### Set problem
Gather each line in the items below that contains the string "this", and copy those lines verbatim.

::::::::

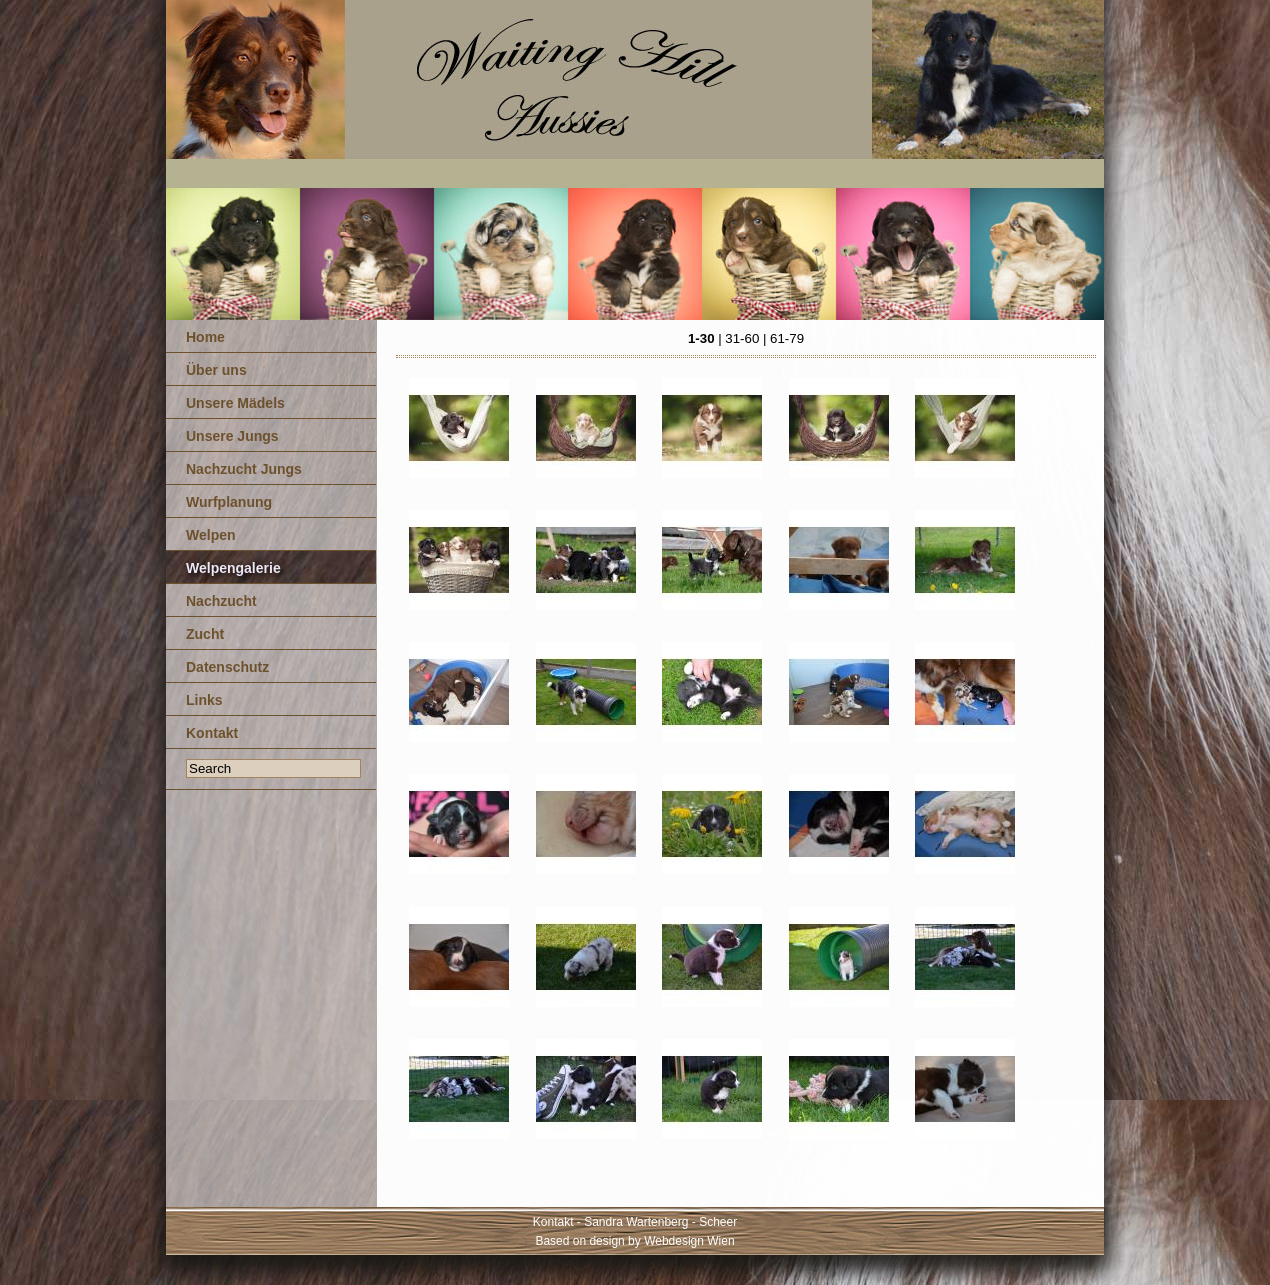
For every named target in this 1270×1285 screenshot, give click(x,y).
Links (204, 700)
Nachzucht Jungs (244, 469)
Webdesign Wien (689, 1241)
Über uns (216, 370)
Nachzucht (221, 601)
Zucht (205, 634)
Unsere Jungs (232, 436)
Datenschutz (227, 667)
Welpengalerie (233, 568)
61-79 (787, 338)
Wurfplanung (229, 502)
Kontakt (212, 733)
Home (205, 337)
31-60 (742, 338)
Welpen (211, 535)
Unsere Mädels (235, 403)
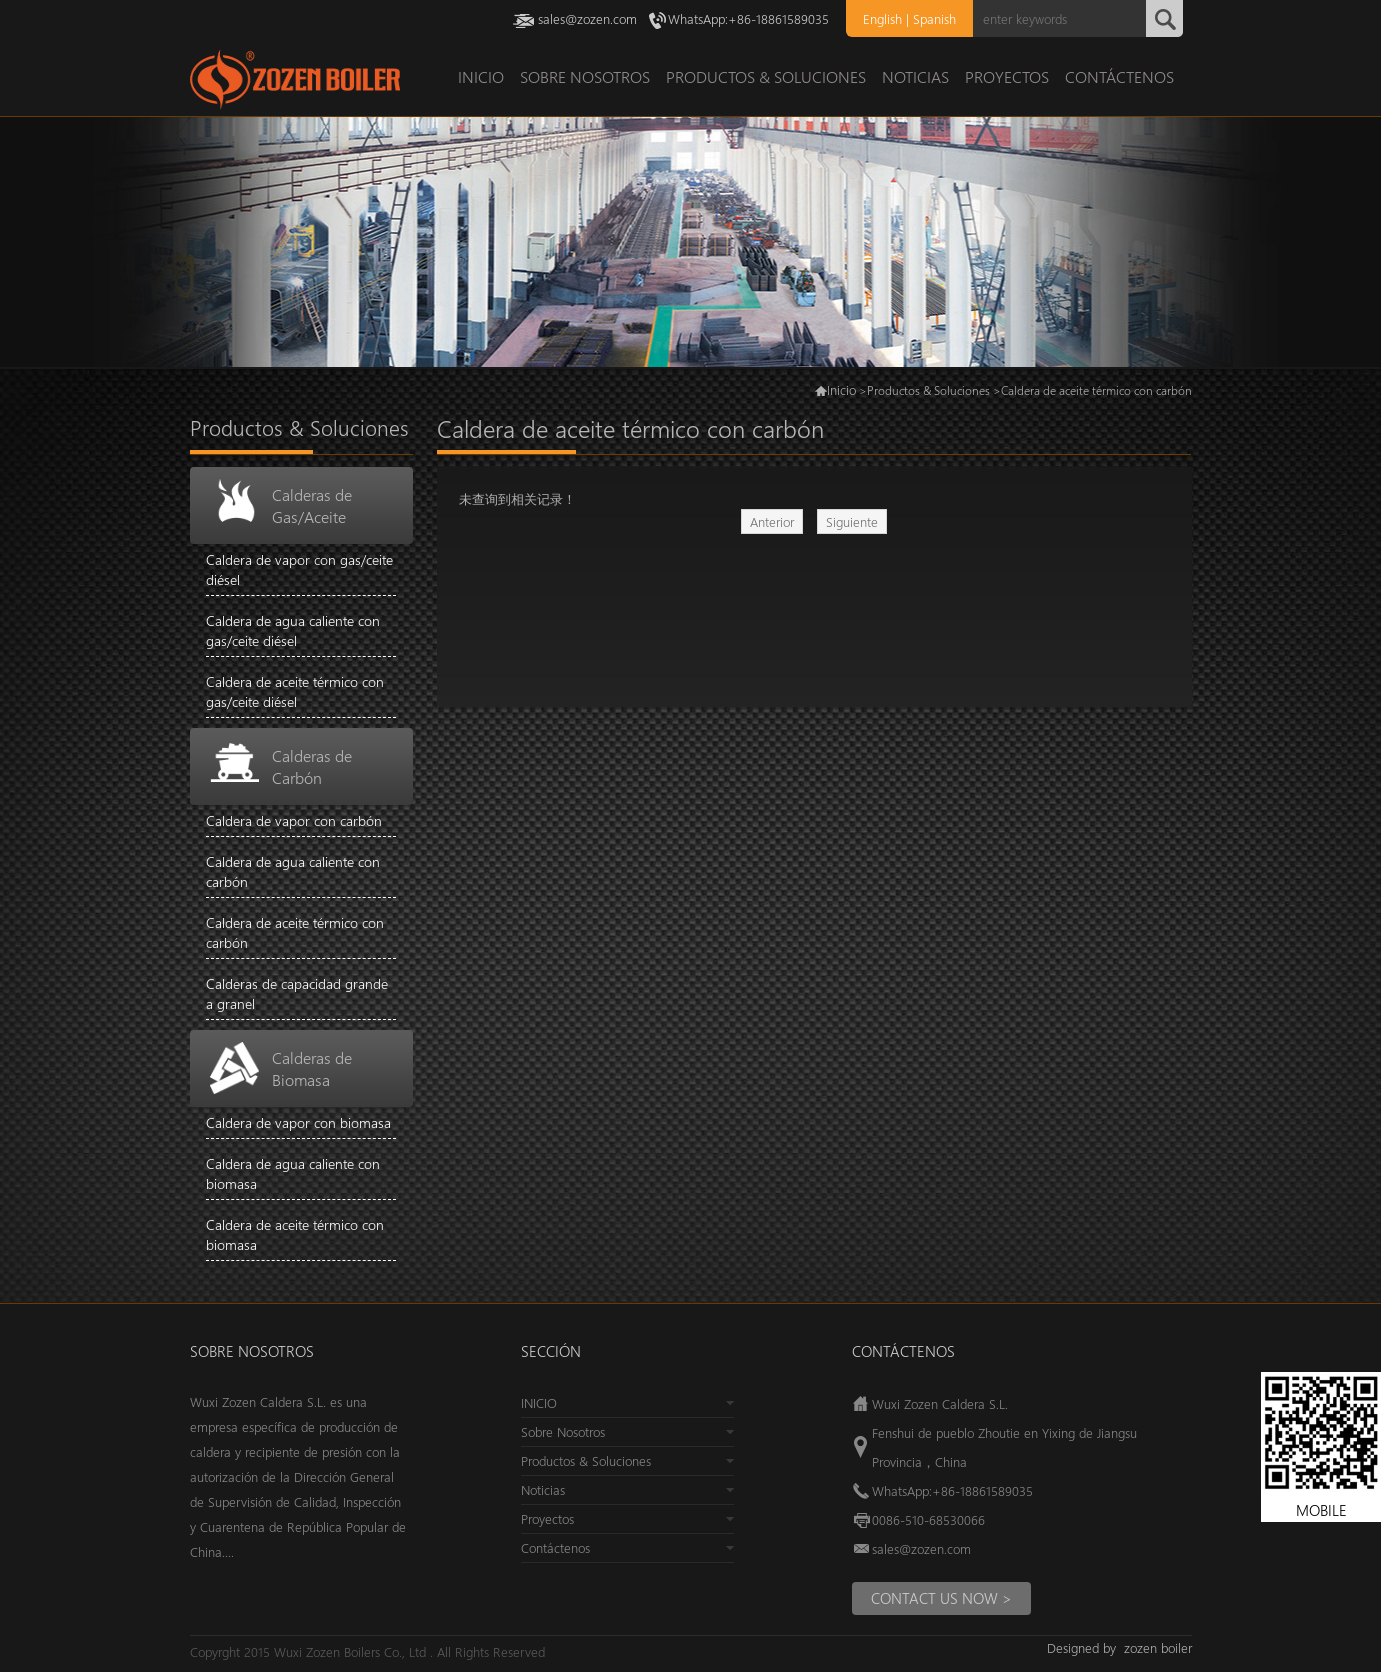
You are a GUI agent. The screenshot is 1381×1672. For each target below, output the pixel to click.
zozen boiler (1158, 1647)
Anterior (772, 521)
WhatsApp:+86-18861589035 (748, 18)
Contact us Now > (941, 1598)
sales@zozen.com (587, 18)
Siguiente (852, 521)
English (882, 18)
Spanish (934, 18)
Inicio (841, 389)
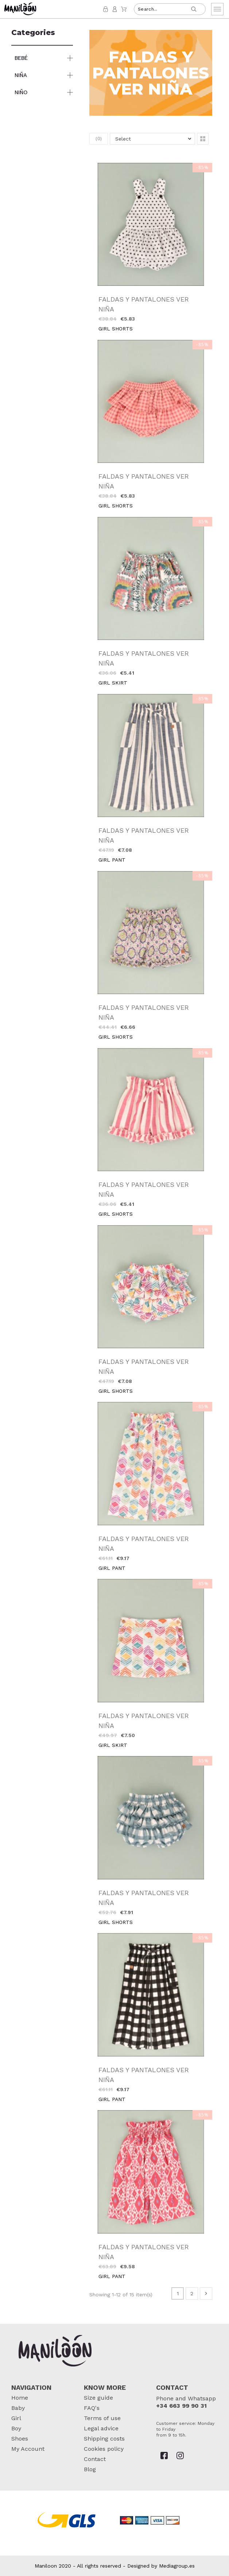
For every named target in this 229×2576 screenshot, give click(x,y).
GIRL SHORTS (115, 328)
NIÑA (21, 75)
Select (123, 139)
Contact (95, 2459)
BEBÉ (21, 58)
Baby (18, 2407)
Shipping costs (104, 2438)
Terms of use (102, 2418)
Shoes (19, 2438)
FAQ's (92, 2407)
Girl (16, 2418)
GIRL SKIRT (112, 683)
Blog (90, 2469)
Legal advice (101, 2428)
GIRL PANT (111, 860)
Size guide (98, 2397)
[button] (203, 139)
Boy (16, 2428)
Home (19, 2397)
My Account (27, 2448)
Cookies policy (104, 2448)
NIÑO (21, 92)
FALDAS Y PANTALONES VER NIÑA (143, 304)
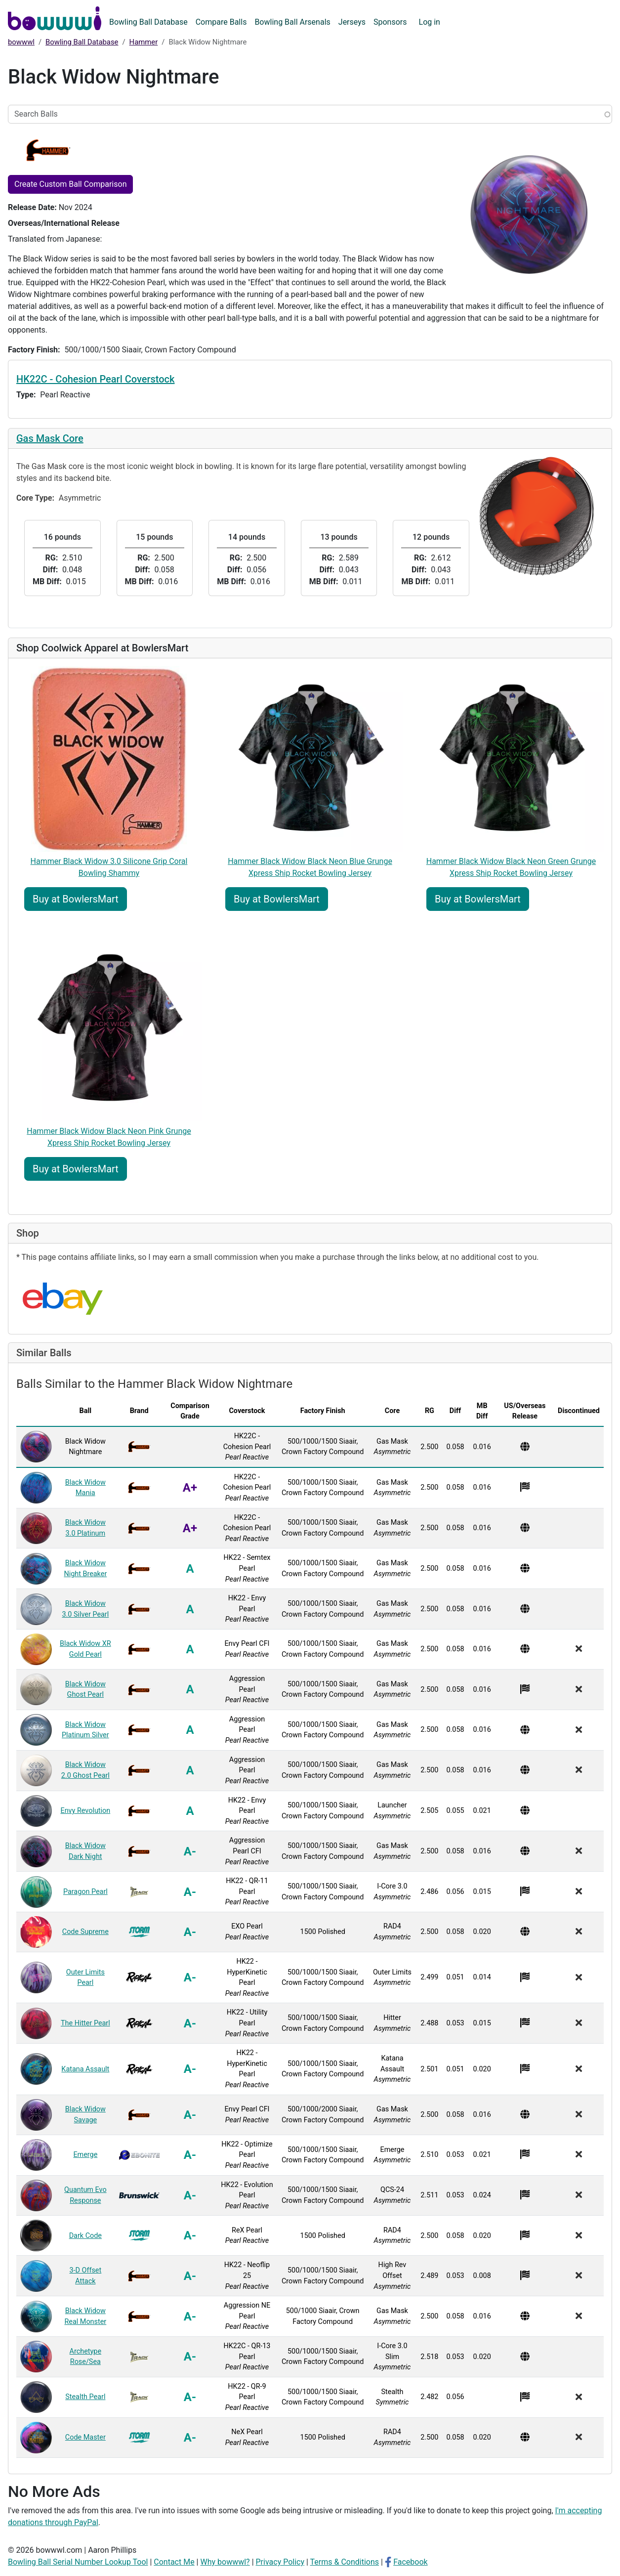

::::::::

### Complete answer
For every named target in this 1270×1285 screenshot, give click(x,y).
For every named target in this 229×2576 screenshot, give click(x,y).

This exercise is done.